I find myself fixing the spec of my software often, and that makes lots of existing code obsolete. Creating working code is getting cheaper with AI, but creating great specs which make the software easy and intuitive to use seems to be more difficult for AI.
Why? Because you have to actually use the product to discover what is wrong, or sub-optimal, with it.
Yeah exactly, I literally don’t know how to change my spec until I’ve gathered more data.
I was building a transaction classifier recently and I initially thought it would be a trivial “solved” problem. Throw transactions into a tiny local LLM, let it classify. But that approach was too slow, and not accurate enough. I didn’t know that though until I tried and then needed to change the spec.
You'd probably get much further along by fine tuning a small BERT style encoder model based classifier for it. IMO, even something as simple as training a linear classifier on the CLS token embeddings from a frozen encoder might work.

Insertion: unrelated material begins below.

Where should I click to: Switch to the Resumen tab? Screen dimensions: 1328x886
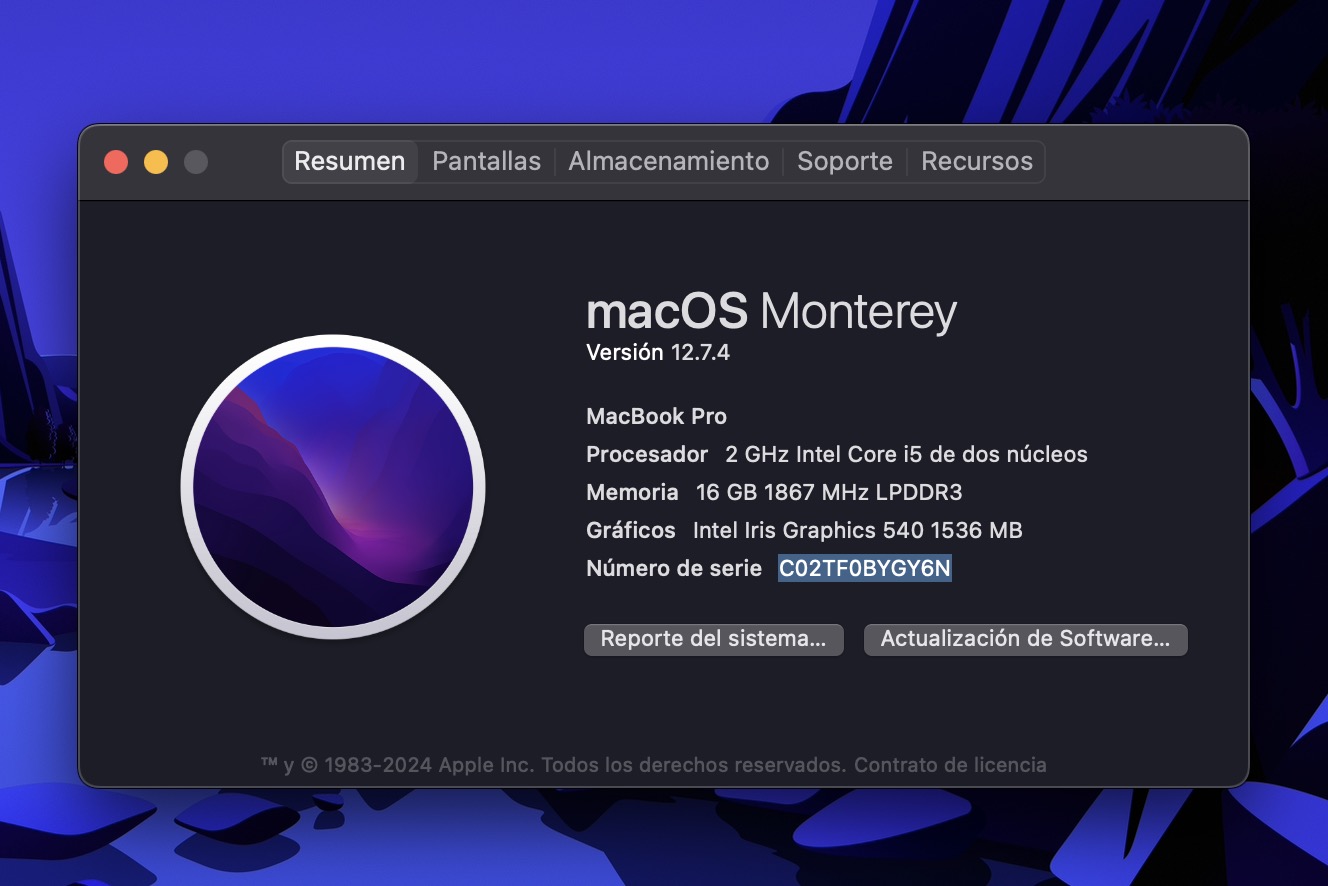pos(349,162)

Yeah, Ive tried a bi-encoder, cross encoder and some small LLMs so far. I think I’ll do BERT soon too
age old machine learning wisdom: start with the simplest model, then try complex ones later
So wait ... you're not even going to train based on what you want, just "throw into"? Did you actually put in work on a very clear and accurate prompt with a full manual on what to do?

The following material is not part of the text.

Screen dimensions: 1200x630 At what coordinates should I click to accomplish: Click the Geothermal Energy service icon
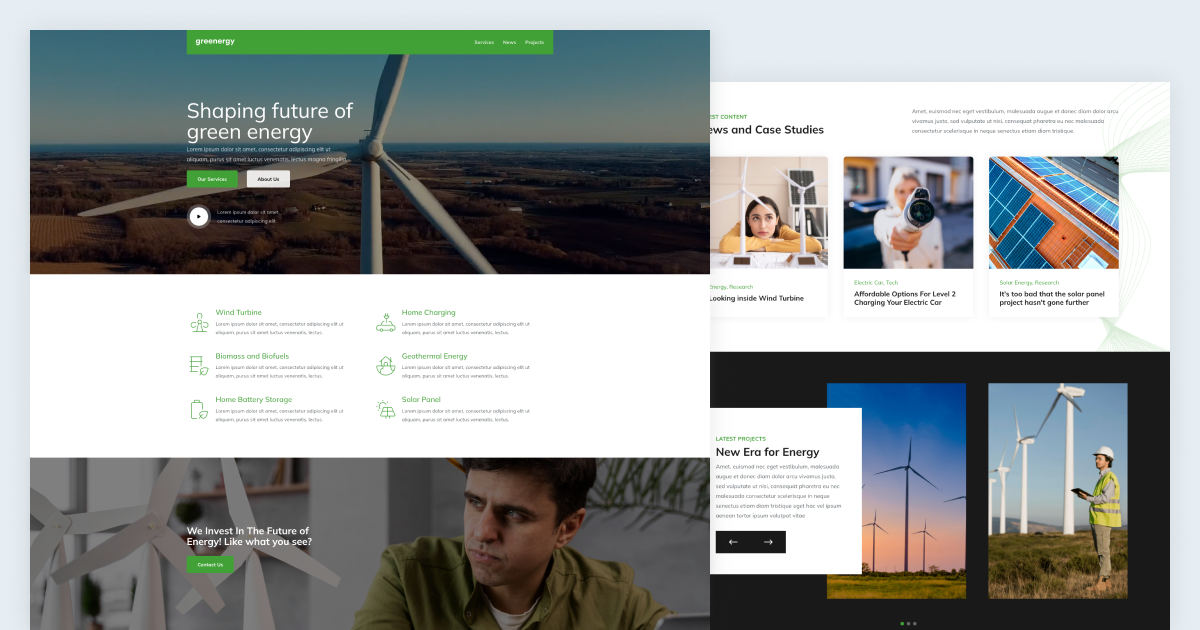pos(385,363)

Throwing a tiny little LLM at it helped me assess that it was far too slow for me to reasonably use at the scale I needed. So it didn’t really matter how accurate the prompt was. I was more just pointing out that I didn’t know if would be too slow without trying it. I maybe could have done some simple math in retrospect, but trying it out was easy enough
Not every lottery winner has a detailed strategy.